Either way the output entity dicts have the same shape so the rest of the pipeline behaves identically. Smart-merging (regex-based span construction) is skipped for this family — the model already does Viterbi-constrained BIOES decoding internally.
The dispatch lives in openmed.core.backends.create_privacy_filter_pipeline.
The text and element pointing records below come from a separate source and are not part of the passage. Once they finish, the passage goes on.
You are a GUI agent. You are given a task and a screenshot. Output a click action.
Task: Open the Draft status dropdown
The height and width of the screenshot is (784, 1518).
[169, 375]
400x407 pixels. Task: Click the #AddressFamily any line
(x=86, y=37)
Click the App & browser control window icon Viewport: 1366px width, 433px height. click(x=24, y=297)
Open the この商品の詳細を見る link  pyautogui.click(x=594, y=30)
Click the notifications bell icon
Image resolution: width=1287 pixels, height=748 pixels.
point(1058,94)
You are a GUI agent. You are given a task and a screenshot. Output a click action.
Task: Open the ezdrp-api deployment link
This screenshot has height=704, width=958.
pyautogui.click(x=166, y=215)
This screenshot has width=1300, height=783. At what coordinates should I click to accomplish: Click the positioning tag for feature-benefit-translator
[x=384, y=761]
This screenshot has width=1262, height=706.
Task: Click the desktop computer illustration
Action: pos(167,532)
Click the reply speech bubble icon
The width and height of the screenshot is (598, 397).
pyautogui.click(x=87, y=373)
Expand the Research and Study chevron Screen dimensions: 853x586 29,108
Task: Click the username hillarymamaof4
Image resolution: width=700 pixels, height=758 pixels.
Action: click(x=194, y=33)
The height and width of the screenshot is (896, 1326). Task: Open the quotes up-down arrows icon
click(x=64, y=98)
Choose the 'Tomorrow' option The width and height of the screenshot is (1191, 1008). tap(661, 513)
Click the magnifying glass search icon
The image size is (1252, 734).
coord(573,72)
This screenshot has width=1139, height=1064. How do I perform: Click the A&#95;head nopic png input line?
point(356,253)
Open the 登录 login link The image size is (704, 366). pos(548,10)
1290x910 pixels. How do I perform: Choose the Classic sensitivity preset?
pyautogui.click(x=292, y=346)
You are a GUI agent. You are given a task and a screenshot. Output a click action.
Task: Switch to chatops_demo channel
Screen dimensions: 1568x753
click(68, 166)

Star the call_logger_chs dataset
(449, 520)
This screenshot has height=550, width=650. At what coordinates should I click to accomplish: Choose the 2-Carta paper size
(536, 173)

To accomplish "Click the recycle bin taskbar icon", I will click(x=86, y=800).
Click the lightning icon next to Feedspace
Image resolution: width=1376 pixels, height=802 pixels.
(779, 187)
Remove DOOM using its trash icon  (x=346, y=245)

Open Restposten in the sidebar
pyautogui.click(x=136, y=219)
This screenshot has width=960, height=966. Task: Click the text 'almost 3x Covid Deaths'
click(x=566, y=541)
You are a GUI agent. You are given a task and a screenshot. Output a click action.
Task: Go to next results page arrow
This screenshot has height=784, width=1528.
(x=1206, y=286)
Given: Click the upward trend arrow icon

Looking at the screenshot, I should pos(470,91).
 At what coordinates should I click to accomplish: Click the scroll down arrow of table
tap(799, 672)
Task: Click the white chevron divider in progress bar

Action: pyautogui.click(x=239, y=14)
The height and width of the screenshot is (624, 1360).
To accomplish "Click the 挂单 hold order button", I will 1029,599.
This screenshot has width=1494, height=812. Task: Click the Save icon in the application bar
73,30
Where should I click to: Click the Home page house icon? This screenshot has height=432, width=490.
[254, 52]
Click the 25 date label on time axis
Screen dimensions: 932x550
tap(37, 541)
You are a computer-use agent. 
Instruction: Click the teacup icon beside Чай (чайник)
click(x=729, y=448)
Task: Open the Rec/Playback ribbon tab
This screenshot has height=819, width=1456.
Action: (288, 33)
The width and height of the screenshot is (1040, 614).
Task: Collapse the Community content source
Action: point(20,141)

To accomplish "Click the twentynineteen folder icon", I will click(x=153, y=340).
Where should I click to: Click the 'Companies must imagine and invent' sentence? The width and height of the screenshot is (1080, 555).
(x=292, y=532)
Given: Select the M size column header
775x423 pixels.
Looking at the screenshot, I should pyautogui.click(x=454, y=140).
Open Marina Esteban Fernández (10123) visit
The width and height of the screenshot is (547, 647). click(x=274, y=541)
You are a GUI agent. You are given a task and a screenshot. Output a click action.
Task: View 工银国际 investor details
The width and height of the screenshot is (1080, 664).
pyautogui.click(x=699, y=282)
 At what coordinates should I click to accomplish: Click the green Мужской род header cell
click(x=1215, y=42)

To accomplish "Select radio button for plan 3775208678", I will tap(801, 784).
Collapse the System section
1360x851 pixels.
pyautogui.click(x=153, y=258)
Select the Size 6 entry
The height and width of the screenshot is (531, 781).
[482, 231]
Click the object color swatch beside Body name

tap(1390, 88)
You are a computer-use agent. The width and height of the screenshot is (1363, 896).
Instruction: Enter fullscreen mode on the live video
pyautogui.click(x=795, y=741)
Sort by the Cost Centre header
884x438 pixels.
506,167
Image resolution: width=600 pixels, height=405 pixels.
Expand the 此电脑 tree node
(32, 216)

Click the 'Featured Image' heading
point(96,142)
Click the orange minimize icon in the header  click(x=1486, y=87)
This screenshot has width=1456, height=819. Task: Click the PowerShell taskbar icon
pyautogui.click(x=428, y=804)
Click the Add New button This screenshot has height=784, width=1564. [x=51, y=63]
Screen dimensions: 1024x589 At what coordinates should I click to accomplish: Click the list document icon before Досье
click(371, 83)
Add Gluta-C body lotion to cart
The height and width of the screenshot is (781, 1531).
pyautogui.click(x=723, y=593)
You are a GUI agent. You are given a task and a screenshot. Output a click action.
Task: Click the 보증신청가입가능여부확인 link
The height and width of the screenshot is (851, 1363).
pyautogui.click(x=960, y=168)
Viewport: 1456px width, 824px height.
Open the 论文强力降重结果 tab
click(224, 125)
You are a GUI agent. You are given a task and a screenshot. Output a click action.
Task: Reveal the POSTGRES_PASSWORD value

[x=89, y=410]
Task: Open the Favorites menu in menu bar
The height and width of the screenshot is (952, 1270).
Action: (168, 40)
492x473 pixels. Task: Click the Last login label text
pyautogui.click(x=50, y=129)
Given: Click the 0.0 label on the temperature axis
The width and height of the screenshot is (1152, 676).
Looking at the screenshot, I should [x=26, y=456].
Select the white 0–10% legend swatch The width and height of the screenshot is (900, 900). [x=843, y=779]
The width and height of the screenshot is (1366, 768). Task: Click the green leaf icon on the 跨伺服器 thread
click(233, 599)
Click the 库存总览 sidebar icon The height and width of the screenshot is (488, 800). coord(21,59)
To register a new fine-tune that should fall back to its own PyTorch repo on non-Mac hosts, add a row to _TORCH_FALLBACK_BY_FAMILY in that module. If a fine-tune introduces a genuinely different architecture (not just new weights), it would also need a new MLX model class and family branch in openmed.mlx.models.build_model — but a same-architecture fine-tune needs neither.
Backwards compatibility¶
replace outputs are no longer drawn from the prior hardcoded list (["Jane Smith", "John Doe", "Alex Johnson", "Sam Taylor"], etc.). Any test that asserted on those exact strings must either:
- pass
consistent=True, seed=<value>and update the expected output, or - assert non-equality with the original instead of equality with a hardcoded surrogate.
Other methods (mask, remove, hash, shift_dates) are unchanged.